People bristle at the idea of meditation for a number of reasons, perhaps the most outstanding ones being the perceived time commitment and the steep learning curve that comes with it. Meditation takes years, people tend to assume, because they believe meditation can only be performed by masters. And mastery takes years.
The latest research fights back. It says all a person needs to reduce his or her stress levels is 25 minutes a day for three consecutive days. A chemical analysis of 66 healthy individuals’ saliva and questionnaires asking about their emotional state revealed that keeping a mindful, meditative state causes cortisol levels to come tumbling down. Cortisol is the hormone scientists often refer to as the “stress hormone.”

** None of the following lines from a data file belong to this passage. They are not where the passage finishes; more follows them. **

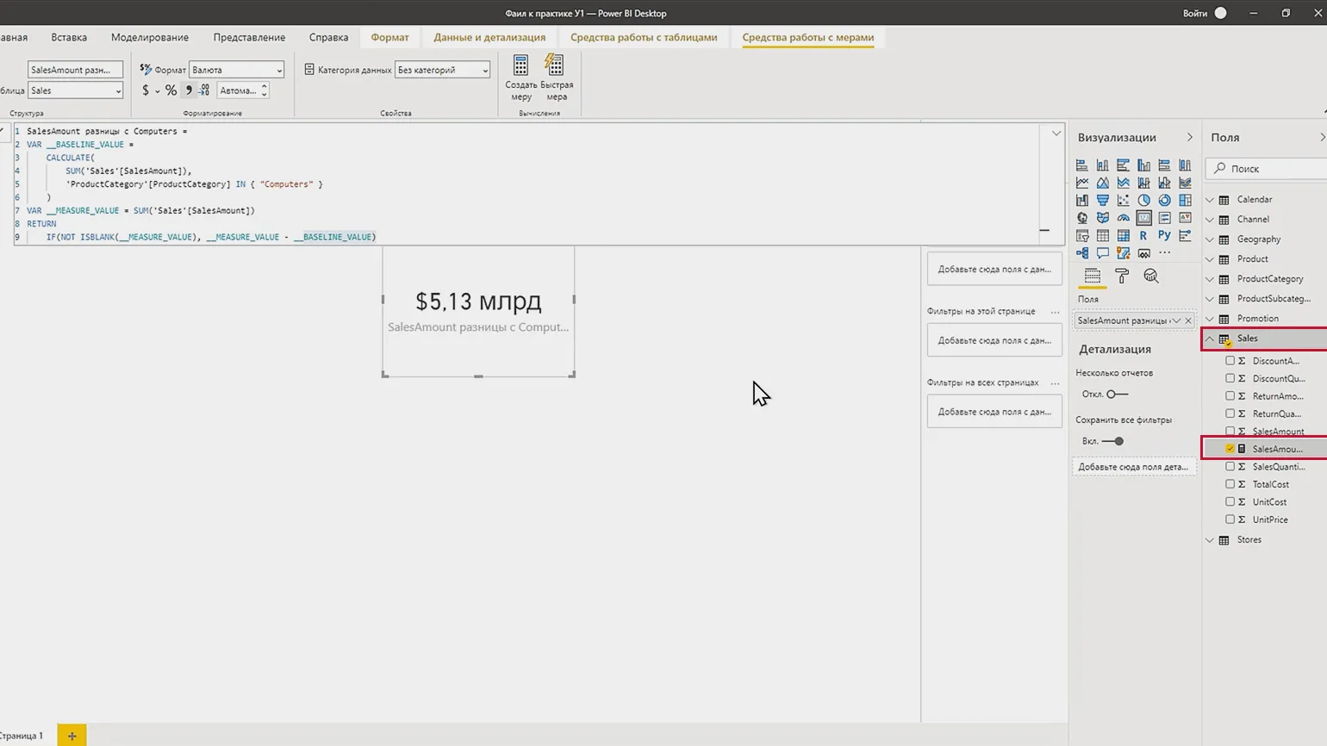Viewport: 1327px width, 746px height.
Task: Open the Analytics magnifier pane
Action: coord(1150,276)
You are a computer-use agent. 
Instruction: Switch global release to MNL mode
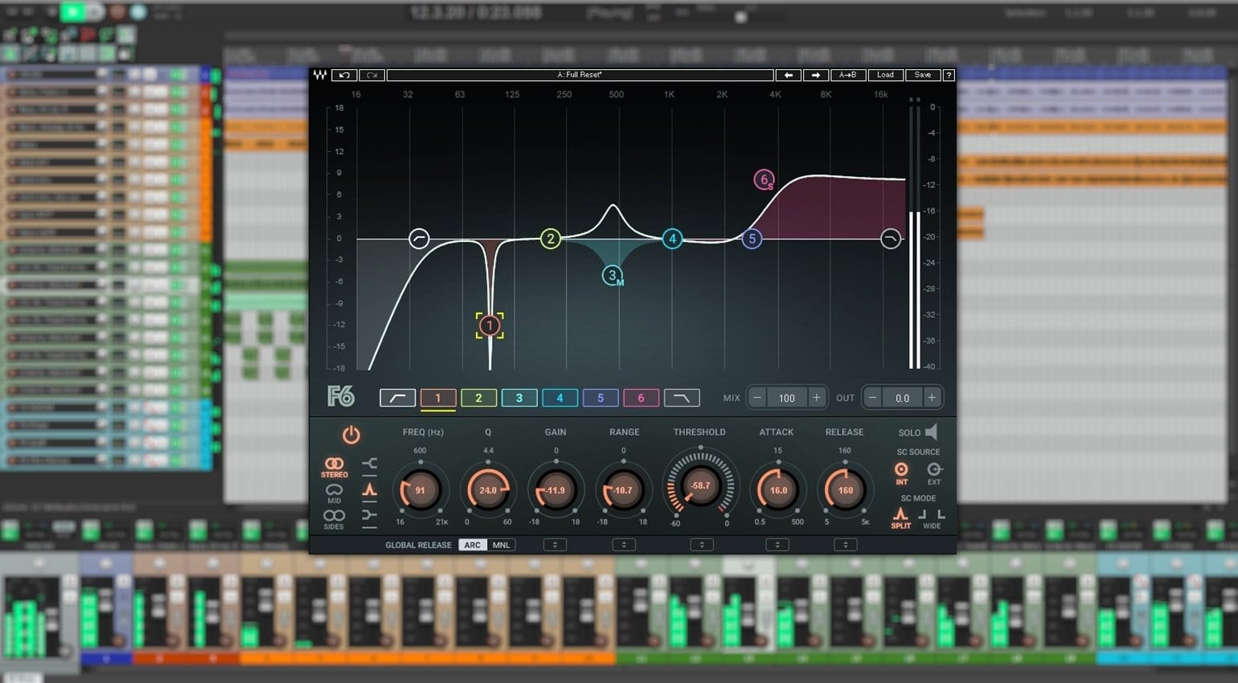pos(501,544)
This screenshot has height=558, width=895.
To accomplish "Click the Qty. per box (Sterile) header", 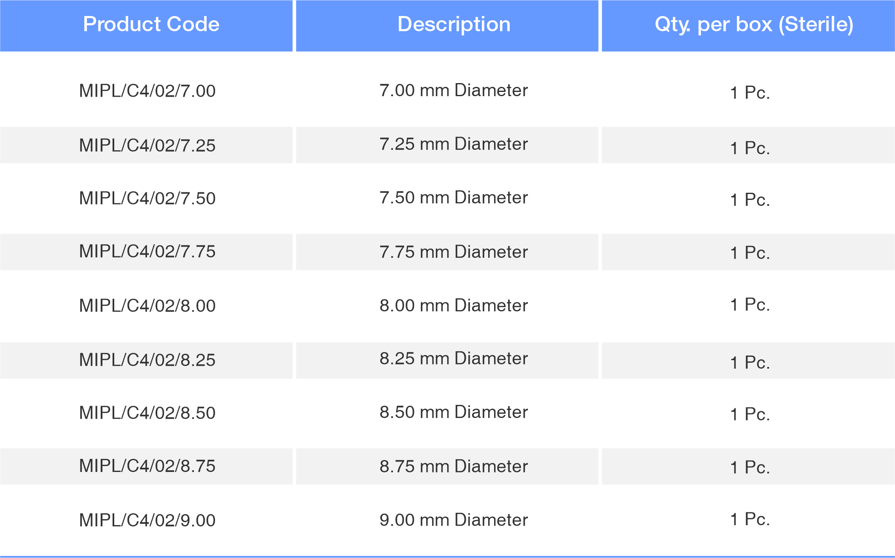I will [x=754, y=24].
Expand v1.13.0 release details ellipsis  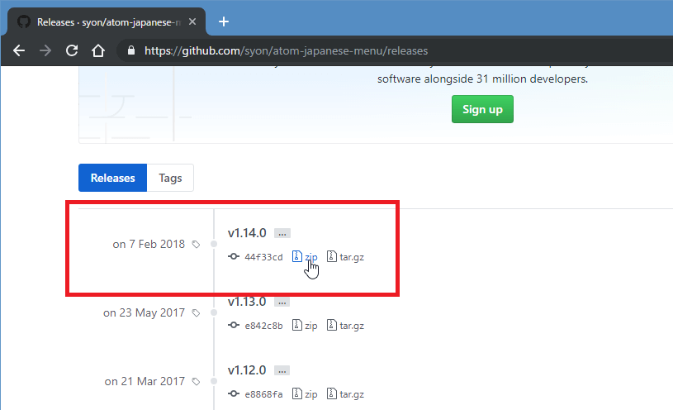pos(282,303)
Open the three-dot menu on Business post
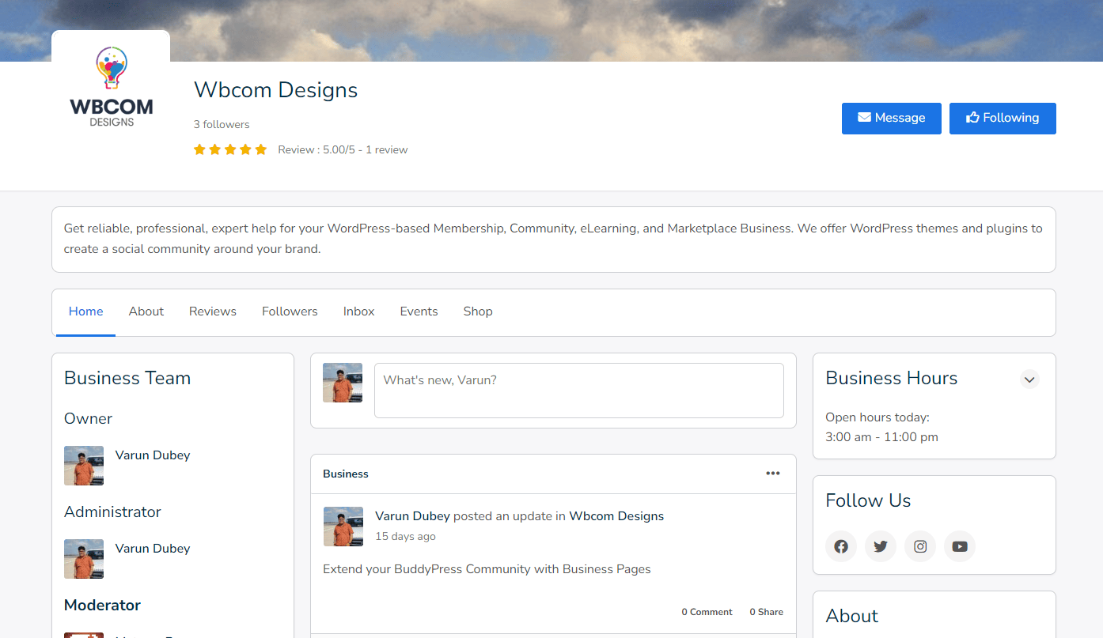 coord(773,474)
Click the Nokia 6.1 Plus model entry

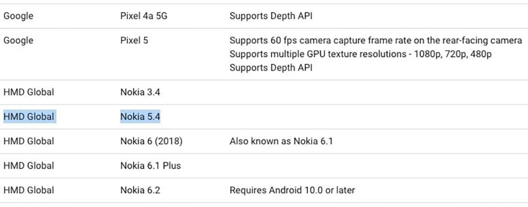151,166
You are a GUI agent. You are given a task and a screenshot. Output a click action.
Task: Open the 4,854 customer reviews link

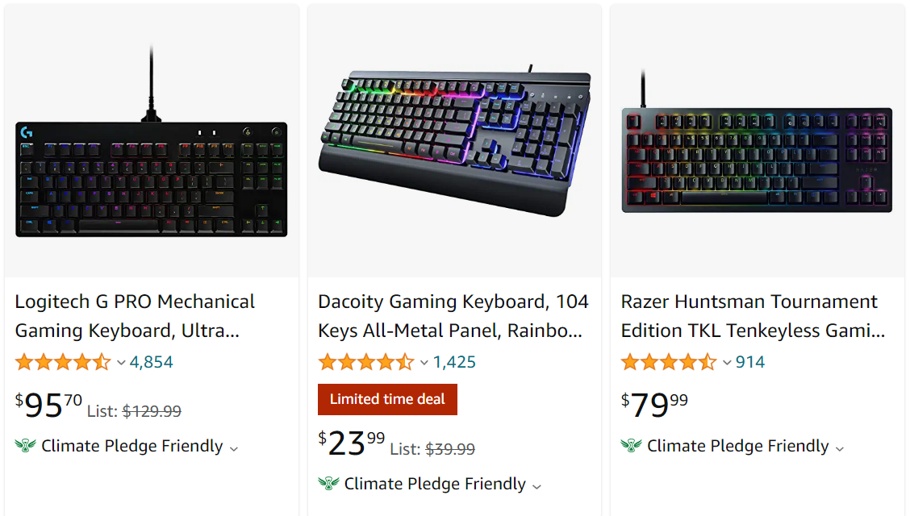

Lead author of the study J. David Creswell, associate professor of psychology, said the research was meant to peel back the layers of mystery surrounding meditation. "More and more people report using meditation practices for stress reduction,” he said in a statement, “but we know very little about how much you need to do for stress reduction and health benefits.”
Along with the group of subjects who learned meditation through a brief training course, where they practiced breathing techniques and staying present in the moment, another group was busy at work completing a three-day cognitive skills program. The group analyzed poetry in an effort to build problem-solving skills. At the end of the three days, both groups faced a stern-faced panel of evaluators. Subjects completed rigorous verbal and mathematical tests.
Afterward, Creswell and his colleagues collected saliva samples and asked participants how stressed out they felt during the tests. In the end, both measures revealed the same result. The mindful meditators were less stressed after the tests than the poetry group, evidenced by both their reported feelings and the cortisol levels found in their saliva. This doesn’t disprove the possibility of a placebo outright. It’s possible the meditation group believed they would de-stress, so they felt more at ease, lowering their cortisol levels. But the researchers believe the opposite happened: Meditation lowered cortisol levels directly, and subjects felt more relaxed as an effect.
Creswell concedes the practice may not have an immediate effect for everyone. "When you initially learn mindfulness meditation practices, you have to cognitively work at it — especially during a stressful task,” he said. People may try to achieve a meditative state but manage only to stress themselves out more. This is why it’s helpful, he says, to practice meditation when it doesn’t need to serve an immediate purpose.
Meditation has been found in prior research to reduce inflammation. Many of these practitioners, however, are expert meditators. Science has long sought to understand what goes on in the brains of people who achieve true meditative states, as they’re often described as euphoric, or approaching nirvana. Much of the mysteries, unfortunately, have yet to be solved.